Here’s how you can do it:
Step One
Write down everything you have to do and everything that takes up your time and energy during the course of the week. Make a big list. On this list put everything you spend time working on and thinking about.
Then lump these activities into categories. For example: driving to and from meetings, research, preparing a talk, returning client phone calls, sifting and sorting email, networking, drafting an agreement, etc.
Step Two
Select the five areas of focus that are the best possible use of your time. Notice: This step has a hidden step within it. You must determine what your time is worth and decide what is the best possible use of your time.

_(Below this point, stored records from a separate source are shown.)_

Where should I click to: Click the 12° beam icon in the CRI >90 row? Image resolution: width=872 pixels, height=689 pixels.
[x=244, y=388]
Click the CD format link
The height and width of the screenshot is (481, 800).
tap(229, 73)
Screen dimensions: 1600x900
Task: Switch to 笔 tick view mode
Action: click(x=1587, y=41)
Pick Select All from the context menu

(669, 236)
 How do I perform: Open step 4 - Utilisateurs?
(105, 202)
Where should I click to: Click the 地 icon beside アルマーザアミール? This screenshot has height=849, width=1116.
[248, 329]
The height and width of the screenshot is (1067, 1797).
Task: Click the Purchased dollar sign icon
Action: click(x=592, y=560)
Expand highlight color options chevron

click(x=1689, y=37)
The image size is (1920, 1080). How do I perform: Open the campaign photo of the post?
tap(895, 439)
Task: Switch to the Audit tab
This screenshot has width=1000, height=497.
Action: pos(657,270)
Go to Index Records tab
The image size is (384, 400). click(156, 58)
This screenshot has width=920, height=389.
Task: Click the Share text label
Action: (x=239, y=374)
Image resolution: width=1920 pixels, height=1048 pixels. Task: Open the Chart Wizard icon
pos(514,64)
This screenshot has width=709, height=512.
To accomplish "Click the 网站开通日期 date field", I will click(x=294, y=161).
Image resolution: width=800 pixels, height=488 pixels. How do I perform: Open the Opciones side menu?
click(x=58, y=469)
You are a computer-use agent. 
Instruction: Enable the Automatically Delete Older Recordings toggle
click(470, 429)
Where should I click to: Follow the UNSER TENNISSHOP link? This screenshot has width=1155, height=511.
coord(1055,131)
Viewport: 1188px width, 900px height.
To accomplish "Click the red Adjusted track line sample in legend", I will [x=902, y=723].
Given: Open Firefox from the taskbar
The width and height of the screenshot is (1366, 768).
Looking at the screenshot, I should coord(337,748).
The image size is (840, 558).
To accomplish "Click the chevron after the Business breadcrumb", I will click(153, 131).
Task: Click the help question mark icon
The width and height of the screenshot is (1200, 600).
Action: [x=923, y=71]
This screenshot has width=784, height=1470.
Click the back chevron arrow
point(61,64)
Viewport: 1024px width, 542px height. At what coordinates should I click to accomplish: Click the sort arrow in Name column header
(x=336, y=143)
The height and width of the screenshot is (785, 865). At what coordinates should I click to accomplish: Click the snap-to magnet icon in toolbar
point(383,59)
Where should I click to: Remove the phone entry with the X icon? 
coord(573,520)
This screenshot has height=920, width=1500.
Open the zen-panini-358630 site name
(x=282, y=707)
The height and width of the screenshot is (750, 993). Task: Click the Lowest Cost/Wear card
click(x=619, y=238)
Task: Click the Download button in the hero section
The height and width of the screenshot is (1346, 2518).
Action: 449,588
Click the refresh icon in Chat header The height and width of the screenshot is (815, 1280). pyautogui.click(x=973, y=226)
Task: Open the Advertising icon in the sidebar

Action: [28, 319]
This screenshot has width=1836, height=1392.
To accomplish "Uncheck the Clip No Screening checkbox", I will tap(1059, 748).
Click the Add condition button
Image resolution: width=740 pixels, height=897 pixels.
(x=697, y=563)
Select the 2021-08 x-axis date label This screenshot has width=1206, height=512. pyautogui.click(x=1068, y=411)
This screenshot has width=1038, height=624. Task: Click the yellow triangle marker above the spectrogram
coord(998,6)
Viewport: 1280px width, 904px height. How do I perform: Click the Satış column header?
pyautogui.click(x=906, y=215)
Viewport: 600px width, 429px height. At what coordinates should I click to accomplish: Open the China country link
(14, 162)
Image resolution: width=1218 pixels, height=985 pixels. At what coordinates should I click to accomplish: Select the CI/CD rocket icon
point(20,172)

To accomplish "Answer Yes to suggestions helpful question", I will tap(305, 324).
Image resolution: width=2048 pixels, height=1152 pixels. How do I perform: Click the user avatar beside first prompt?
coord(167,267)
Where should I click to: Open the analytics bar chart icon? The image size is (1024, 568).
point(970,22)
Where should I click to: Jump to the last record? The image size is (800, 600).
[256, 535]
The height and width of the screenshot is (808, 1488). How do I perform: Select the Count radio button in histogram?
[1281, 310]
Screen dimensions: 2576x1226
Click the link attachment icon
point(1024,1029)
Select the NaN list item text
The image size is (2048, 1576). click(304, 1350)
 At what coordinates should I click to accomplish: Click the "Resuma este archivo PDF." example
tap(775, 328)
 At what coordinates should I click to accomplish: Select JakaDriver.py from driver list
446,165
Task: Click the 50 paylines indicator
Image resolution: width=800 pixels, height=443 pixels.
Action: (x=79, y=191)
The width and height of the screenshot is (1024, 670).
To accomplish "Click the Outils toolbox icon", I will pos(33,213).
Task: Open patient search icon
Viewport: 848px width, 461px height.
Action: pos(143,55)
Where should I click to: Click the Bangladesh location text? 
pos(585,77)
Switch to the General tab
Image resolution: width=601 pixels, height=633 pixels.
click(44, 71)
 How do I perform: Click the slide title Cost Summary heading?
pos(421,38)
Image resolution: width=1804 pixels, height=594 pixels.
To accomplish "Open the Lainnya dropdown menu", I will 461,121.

Once you have selected the five things (or categories) that are the best possible use of your time, you can move on to step three.
Step Three
Ruthlessly eliminate everything else from your life except the five things that are the best use of your time. The idea is to delegate or otherwise permanently dispatch these things from your life. Get rid of them completely.
Typical Excuses
Whenever I introduce this concept to my clients they always push back on certain items. Email, for example, is one of the biggest time wasters on the planet. Here’s what I encourage you to do with email:
- Never keep email open on your desktop while you are working.
- Train your assistant or paralegal to sort your email. Have her alert you to anything urgent, handle
what she can handle and flag things that need
your attention. - Schedule time to check and respond to email every day. Select an hour in the morning and an hour in the afternoon.
- If something in your email will need longer than 5 minutes of work, schedule time to handle it. Actually, put it on your calendar—as long as it is one of the five things you are focusing on.
Another area people complain about is the telephone. Here is my solution for that problem:
Never take an inbound call. Have all your calls go to voice mail. Have the voice mail transcribed and emailed to your assistant or paralegal. Have the assistant handle the issue or schedule time on your calendar for you to handle the issue later on (as long as it is one of your five areas of focus).